Please copy out the listing below word for word, starting at the line that contains "Image resolution: width=750" and continuing through the end of the listing.

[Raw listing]
——————

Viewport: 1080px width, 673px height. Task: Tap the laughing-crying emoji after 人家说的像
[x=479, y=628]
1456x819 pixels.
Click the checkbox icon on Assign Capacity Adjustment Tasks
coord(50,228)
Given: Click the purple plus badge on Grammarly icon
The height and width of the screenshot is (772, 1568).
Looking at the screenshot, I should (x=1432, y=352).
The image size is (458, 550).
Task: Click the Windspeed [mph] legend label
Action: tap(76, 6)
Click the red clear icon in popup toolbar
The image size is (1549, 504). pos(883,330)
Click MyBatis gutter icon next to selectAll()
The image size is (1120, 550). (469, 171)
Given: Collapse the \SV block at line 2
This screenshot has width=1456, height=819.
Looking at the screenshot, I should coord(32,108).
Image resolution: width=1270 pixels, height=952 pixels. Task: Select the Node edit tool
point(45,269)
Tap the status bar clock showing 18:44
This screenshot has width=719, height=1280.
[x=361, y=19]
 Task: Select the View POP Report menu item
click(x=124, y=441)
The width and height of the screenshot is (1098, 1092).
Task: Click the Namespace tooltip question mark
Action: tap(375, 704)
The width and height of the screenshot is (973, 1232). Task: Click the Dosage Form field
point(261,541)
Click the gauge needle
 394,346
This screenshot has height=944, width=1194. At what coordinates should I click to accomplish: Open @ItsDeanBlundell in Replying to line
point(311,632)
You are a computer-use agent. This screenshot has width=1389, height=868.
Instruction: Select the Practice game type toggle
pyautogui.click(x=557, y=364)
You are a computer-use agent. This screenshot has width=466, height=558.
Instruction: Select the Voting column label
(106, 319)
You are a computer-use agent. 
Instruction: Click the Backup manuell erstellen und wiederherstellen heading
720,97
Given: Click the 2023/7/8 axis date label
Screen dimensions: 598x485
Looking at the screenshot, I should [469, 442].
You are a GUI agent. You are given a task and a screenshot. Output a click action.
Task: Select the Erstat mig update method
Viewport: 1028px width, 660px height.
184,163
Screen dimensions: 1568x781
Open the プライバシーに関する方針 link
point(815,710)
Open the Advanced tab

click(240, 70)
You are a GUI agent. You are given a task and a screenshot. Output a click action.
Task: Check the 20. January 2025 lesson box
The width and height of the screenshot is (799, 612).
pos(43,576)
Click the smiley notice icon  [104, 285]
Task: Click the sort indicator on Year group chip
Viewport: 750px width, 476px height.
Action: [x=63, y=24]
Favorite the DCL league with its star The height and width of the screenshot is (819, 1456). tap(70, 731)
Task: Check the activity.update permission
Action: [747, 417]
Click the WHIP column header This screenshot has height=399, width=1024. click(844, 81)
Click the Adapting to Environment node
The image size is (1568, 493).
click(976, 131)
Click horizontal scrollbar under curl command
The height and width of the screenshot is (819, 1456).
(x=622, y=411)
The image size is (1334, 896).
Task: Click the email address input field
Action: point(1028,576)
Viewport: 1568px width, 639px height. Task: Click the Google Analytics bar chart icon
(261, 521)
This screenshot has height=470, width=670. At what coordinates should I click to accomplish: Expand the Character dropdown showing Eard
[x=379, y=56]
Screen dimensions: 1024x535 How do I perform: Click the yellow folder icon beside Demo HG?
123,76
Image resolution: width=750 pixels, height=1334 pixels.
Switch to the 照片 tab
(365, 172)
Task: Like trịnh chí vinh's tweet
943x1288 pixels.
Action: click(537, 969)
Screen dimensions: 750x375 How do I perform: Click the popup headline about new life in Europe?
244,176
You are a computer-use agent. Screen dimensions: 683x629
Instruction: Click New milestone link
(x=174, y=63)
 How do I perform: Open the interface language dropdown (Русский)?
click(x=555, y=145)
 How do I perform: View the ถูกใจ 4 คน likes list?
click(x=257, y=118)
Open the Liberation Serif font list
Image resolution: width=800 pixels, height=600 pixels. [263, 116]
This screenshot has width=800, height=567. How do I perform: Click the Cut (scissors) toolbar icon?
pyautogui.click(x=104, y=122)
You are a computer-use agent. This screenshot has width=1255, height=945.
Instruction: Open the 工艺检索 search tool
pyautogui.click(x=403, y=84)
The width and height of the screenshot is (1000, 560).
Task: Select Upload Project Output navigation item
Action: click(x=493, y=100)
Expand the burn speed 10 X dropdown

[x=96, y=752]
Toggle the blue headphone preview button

——————

# Exercise result
Image resolution: width=750 pixels, height=1334 pixels.
Switch to the 照片 tab
(365, 172)
Task: Like trịnh chí vinh's tweet
943x1288 pixels.
Action: click(537, 969)
Screen dimensions: 750x375 How do I perform: Click the popup headline about new life in Europe?
244,176
You are a computer-use agent. Screen dimensions: 683x629
Instruction: Click New milestone link
(x=174, y=63)
 How do I perform: Open the interface language dropdown (Русский)?
click(x=555, y=145)
 How do I perform: View the ถูกใจ 4 คน likes list?
click(x=257, y=118)
Open the Liberation Serif font list
Image resolution: width=800 pixels, height=600 pixels. [263, 116]
This screenshot has width=800, height=567. How do I perform: Click the Cut (scissors) toolbar icon?
pyautogui.click(x=104, y=122)
You are a computer-use agent. This screenshot has width=1255, height=945.
Instruction: Open the 工艺检索 search tool
pyautogui.click(x=403, y=84)
The width and height of the screenshot is (1000, 560).
Task: Select Upload Project Output navigation item
Action: click(x=493, y=100)
Expand the burn speed 10 X dropdown

[x=96, y=752]
Toggle the blue headphone preview button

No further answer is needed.